Antithrombotic therapy represents the mainstay of treatment and preventive measures in patients with atherothrombotic diseases. Both the incidence and prevalence of these diseases increase with age. Patients residing in the LTC setting are highly susceptible to atheroembolic events by reason of their age and general vulnerability. Clinical decisions are challenging in this setting because of the paucity of data specific to treatment of the frail elderly and the predisposition of this patient population to adverse drug reactions.

Antithrombotic Therapy in the Long-Term Care Setting is a succinct and practical reference manual designed to fill an important void in thrombi and thromboemboli reference materials. Drawn from evidence-based and best practices this tool kit helps practitioners quickly find answers to questions they face every day such as:

  • What is the best antiplatelet regimen to prevent myocardial infarction or ischemic stroke?
  • What is the safest way to begin, titrate and monitor warfarin therapy for a frail elderly patient?
  • Which patients are at greatest risk for deep vein thrombosis (DVT), and what are the best regimens to prevent and treat DVT?
  • What adjustments to antiplatelet or antithrombotic therapy are needed when a patient has an invasive procedure or major surgery?
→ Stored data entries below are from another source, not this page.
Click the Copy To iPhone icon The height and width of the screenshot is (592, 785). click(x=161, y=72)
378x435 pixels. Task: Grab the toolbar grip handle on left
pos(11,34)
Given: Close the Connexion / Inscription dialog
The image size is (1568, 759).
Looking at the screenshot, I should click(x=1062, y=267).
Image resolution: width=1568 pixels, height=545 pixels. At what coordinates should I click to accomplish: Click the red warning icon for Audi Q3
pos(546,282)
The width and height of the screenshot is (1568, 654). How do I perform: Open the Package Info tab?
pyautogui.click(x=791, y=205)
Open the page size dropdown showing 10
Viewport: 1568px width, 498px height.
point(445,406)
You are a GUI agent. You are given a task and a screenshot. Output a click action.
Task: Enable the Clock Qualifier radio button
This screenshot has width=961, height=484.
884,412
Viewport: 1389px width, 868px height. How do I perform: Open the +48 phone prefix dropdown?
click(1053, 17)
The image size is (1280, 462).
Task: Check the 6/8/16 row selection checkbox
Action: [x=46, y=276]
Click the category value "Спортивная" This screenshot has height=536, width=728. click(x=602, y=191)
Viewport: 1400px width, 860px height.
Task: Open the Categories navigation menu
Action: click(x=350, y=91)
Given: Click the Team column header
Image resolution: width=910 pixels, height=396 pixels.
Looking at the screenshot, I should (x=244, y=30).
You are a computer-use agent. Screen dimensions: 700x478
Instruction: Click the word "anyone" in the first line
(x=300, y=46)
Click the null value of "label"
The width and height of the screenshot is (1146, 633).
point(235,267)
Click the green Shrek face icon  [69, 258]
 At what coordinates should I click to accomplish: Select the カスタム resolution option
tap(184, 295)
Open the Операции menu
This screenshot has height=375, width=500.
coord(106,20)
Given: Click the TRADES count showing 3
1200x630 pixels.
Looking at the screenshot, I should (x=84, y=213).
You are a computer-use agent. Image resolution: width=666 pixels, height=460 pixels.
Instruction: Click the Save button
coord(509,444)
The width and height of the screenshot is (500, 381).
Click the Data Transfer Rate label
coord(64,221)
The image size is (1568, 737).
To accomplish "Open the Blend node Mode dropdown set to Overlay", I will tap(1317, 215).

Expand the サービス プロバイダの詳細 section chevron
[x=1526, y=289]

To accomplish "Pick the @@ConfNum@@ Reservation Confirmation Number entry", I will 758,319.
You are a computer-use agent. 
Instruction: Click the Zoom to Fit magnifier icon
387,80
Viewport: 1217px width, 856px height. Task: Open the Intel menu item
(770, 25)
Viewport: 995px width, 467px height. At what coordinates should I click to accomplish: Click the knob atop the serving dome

Filled with easy to read tables, this one-of-a-kind manual includes:

  • Introduction to antithrombotic therapy in the LTC setting
  • Prevention of venous thromboembolism
  • Treatment and secondary prophylaxis of venous thromboembolism
  • Antithrombotic therapy for stroke or stroke prevention and in atrial fibrillation
  • Antithrombotic therapy in cardiovascular disease
  • Managing the risks of major bleeding events associated with antithrombotic therapy
  • Antiplatelet agents in antithrombotic therapy
  • Warfarin in antithrombotic therapy
  • Other oral anticoagulants in antithrombotic therapy
  • Parenteral anticoagulants in antithrombotic therapy
  • Heparin-induced thrombocytopenia
  • Perioperative management of antithrombotic therapy
  • Ten helpful appendices

The 2012 revision of the Antithrombotic Therapy in the Long-Term Care Setting Information Tool Kit is intended to help practitioners optimally manage the use of antithrombotic therapies in elderly patients in the LTC setting. The manual incorporates evidence-based guidelines and expert opinion from several specialty organizations, including the American College of Chest Physicians American College of Cardiology, American Heart Association, and the American Stroke Association. To assure the accuracy and applicability of the information contained in the tool kit the authors collaborated with experts in geriatric cardiology, warfarin risk assessment, prevention of deep vein thrombosis, peri-procedural anticoagulation, heparin-induced thrombocytopenia, pharmacology and the practice of long term care medicine. To the extent possible, this document draws on evidence from large, well-designed, randomized clinical trials; when such evidence does not exist, it presents suggested best practices based on the available literature and expert consensus. This information tool kit focuses on issues related to atherothrombotic diseases that are addressed within the LTC facility.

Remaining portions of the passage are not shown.